Word and element pointing entries
============================================================
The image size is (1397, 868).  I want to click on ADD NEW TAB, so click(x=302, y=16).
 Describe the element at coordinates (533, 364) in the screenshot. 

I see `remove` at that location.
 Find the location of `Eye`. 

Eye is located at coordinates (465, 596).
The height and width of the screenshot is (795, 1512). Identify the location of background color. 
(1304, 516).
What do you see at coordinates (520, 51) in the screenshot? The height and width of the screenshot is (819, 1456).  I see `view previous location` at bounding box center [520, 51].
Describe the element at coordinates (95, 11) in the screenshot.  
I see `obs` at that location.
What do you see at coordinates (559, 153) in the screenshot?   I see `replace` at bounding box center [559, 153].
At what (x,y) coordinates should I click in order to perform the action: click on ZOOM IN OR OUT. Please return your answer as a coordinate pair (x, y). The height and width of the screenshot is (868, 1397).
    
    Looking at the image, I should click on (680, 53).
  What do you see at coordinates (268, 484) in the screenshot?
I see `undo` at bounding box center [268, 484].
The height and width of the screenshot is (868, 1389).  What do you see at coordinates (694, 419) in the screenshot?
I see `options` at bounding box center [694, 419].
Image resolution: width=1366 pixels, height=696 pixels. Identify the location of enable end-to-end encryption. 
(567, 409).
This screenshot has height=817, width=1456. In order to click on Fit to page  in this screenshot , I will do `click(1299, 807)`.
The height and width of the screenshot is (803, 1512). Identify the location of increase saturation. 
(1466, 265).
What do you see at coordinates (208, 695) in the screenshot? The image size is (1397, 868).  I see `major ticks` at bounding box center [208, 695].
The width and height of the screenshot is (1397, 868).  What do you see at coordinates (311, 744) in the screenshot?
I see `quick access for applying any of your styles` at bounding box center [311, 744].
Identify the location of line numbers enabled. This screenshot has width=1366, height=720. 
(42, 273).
============================================================
Objective: Reproduce every item above word for word, with no changes.

Response to this exercise:
The image size is (1397, 868).  I want to click on ADD NEW TAB, so click(x=302, y=16).
 Describe the element at coordinates (533, 364) in the screenshot. 

I see `remove` at that location.
 Find the location of `Eye`. 

Eye is located at coordinates (465, 596).
The height and width of the screenshot is (795, 1512). Identify the location of background color. 
(1304, 516).
What do you see at coordinates (520, 51) in the screenshot? The height and width of the screenshot is (819, 1456).  I see `view previous location` at bounding box center [520, 51].
Describe the element at coordinates (95, 11) in the screenshot.  
I see `obs` at that location.
What do you see at coordinates (559, 153) in the screenshot?   I see `replace` at bounding box center [559, 153].
At what (x,y) coordinates should I click in order to perform the action: click on ZOOM IN OR OUT. Please return your answer as a coordinate pair (x, y). The height and width of the screenshot is (868, 1397).
    
    Looking at the image, I should click on (680, 53).
  What do you see at coordinates (268, 484) in the screenshot?
I see `undo` at bounding box center [268, 484].
The height and width of the screenshot is (868, 1389).  What do you see at coordinates (694, 419) in the screenshot?
I see `options` at bounding box center [694, 419].
Image resolution: width=1366 pixels, height=696 pixels. Identify the location of enable end-to-end encryption. 
(567, 409).
This screenshot has height=817, width=1456. In order to click on Fit to page  in this screenshot , I will do `click(1299, 807)`.
The height and width of the screenshot is (803, 1512). Identify the location of increase saturation. 
(1466, 265).
What do you see at coordinates (208, 695) in the screenshot? The image size is (1397, 868).  I see `major ticks` at bounding box center [208, 695].
The width and height of the screenshot is (1397, 868).  What do you see at coordinates (311, 744) in the screenshot?
I see `quick access for applying any of your styles` at bounding box center [311, 744].
Identify the location of line numbers enabled. This screenshot has width=1366, height=720. 
(42, 273).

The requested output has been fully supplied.